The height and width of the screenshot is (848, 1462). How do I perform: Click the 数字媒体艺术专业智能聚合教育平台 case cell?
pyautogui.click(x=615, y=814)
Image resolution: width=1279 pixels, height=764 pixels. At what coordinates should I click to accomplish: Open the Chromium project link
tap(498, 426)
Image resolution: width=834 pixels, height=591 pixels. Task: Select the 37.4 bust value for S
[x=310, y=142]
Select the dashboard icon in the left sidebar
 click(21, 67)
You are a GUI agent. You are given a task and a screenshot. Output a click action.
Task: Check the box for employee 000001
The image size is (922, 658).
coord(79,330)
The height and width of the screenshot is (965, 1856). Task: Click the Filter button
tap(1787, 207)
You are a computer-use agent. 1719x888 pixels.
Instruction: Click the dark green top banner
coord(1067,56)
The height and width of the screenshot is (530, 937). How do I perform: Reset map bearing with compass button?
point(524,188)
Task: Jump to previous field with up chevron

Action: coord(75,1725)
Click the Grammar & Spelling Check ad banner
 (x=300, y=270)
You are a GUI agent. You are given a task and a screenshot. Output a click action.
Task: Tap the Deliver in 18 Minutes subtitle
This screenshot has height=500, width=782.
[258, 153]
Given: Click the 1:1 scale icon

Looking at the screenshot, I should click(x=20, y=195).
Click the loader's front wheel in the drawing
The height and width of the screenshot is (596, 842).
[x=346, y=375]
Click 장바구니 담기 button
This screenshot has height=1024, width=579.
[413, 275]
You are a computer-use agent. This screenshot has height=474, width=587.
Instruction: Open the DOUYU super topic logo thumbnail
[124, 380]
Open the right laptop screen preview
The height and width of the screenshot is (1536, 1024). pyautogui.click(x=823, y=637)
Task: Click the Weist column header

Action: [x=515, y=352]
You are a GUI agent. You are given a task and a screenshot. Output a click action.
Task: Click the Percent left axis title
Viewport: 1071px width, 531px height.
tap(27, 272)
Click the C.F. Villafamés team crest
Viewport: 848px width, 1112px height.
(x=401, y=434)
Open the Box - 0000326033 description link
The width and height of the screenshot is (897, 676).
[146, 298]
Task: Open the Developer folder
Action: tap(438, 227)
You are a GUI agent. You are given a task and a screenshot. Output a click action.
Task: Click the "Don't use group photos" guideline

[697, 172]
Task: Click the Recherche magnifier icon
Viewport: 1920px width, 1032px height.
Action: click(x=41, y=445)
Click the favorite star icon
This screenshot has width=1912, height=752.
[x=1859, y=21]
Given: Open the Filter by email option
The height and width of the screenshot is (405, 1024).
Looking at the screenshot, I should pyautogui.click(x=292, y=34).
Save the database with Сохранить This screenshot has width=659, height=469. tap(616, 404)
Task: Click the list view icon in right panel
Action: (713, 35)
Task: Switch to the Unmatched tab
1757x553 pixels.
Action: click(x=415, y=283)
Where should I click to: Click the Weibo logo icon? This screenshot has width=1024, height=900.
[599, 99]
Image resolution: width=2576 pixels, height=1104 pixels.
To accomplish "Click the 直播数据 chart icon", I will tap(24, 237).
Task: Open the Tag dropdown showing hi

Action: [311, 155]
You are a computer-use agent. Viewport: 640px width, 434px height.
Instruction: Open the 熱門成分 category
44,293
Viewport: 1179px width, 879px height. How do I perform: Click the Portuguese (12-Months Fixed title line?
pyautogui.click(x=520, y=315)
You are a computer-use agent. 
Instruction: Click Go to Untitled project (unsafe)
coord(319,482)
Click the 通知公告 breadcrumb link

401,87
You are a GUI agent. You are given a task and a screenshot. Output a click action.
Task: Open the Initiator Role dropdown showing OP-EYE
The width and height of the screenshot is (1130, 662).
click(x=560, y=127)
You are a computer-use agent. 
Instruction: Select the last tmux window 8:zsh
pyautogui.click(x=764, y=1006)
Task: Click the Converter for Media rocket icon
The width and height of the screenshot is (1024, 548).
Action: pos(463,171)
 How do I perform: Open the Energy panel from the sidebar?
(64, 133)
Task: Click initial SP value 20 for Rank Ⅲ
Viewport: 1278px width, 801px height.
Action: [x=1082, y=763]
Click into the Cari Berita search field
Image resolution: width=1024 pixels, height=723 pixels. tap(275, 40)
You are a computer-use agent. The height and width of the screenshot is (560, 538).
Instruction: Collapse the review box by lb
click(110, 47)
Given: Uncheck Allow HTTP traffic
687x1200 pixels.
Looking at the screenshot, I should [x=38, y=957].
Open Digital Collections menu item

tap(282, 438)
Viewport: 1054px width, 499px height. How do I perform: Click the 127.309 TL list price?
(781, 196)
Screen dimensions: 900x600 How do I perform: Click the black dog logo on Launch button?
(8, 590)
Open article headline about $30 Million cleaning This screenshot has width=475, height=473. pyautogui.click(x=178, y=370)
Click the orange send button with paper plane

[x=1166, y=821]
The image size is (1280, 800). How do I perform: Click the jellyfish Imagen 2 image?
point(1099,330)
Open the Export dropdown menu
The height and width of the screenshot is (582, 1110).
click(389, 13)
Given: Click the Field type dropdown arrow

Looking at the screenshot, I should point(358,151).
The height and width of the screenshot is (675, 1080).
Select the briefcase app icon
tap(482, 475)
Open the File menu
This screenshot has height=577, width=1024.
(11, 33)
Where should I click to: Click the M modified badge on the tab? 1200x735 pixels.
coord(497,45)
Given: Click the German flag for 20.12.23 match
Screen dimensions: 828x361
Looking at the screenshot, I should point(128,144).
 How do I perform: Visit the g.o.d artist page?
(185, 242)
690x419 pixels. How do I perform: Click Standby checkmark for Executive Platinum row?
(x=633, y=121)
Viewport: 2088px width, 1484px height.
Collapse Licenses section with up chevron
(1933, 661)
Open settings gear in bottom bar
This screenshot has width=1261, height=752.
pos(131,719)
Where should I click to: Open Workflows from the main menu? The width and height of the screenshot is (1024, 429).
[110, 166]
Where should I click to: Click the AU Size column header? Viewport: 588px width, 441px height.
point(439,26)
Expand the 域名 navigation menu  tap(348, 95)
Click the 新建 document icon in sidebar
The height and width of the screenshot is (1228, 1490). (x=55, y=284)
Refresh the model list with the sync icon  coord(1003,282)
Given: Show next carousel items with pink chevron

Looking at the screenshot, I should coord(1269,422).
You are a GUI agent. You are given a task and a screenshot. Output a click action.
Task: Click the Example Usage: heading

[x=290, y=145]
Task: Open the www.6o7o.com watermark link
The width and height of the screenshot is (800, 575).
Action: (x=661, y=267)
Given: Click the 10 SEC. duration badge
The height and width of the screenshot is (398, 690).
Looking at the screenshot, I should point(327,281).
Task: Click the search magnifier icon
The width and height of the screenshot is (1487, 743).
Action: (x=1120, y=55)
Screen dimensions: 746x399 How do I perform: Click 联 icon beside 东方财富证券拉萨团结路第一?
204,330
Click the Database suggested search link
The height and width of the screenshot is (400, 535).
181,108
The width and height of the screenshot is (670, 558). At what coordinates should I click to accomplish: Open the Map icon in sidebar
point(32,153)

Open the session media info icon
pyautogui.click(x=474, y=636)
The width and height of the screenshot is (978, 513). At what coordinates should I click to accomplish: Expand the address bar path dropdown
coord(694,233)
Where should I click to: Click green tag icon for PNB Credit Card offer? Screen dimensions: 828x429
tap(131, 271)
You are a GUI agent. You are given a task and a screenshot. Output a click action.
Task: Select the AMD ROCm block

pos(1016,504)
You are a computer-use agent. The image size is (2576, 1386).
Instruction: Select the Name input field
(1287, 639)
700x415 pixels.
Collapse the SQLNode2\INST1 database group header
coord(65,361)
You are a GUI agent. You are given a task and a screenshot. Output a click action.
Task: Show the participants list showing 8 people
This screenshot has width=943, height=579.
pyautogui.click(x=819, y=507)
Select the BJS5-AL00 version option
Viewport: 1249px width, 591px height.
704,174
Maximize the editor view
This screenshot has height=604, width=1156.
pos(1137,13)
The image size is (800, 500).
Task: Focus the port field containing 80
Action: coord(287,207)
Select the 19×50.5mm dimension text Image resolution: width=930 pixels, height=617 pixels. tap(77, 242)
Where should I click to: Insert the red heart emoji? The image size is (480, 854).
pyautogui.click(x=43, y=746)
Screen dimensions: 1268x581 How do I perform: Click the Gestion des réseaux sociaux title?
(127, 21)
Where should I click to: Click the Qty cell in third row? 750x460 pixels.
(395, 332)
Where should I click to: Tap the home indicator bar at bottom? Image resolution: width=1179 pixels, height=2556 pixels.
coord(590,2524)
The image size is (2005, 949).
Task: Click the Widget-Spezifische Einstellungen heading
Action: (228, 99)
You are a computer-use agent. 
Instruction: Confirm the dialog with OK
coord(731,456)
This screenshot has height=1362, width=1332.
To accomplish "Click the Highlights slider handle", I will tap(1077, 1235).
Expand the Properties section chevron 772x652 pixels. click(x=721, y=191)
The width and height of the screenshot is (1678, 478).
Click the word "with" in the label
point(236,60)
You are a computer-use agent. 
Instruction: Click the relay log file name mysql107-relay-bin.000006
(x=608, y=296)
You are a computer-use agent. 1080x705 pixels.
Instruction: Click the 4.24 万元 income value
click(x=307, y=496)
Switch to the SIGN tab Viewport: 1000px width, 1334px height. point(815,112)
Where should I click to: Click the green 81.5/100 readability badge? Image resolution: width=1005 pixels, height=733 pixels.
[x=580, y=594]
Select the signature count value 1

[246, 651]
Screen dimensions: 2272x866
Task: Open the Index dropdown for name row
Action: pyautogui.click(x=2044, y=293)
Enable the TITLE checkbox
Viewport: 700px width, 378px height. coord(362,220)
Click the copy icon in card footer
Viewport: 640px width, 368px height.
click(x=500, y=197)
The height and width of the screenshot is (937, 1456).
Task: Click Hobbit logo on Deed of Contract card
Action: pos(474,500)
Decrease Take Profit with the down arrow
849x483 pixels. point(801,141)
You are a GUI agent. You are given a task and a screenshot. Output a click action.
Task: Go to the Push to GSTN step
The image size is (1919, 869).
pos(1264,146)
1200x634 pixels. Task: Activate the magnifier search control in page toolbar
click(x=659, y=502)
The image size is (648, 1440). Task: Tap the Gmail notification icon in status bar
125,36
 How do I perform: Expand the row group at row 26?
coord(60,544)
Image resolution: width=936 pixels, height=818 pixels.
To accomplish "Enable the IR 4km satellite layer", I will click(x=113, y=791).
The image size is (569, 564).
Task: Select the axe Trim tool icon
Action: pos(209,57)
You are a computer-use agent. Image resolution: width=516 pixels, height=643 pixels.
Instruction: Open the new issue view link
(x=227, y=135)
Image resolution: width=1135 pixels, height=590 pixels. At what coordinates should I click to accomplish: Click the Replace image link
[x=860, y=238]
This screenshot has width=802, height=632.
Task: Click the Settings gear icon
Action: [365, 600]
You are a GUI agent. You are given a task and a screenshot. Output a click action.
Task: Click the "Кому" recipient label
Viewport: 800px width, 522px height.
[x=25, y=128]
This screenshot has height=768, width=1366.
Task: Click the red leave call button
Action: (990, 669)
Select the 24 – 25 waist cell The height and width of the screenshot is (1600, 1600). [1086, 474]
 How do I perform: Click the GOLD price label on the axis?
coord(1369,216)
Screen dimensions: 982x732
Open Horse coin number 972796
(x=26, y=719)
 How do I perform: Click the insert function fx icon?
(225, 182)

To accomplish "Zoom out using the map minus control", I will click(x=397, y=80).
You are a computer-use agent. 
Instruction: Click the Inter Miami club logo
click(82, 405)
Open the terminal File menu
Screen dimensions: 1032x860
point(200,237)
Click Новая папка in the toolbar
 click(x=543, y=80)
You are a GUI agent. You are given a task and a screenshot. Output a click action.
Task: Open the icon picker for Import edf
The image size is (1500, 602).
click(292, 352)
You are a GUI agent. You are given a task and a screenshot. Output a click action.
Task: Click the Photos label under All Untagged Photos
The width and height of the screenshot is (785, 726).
▬▬▬▬▬▬
Activity:
Your reply must consist solely of the number of lines in the listing above that include the word "option".

Answer box:
2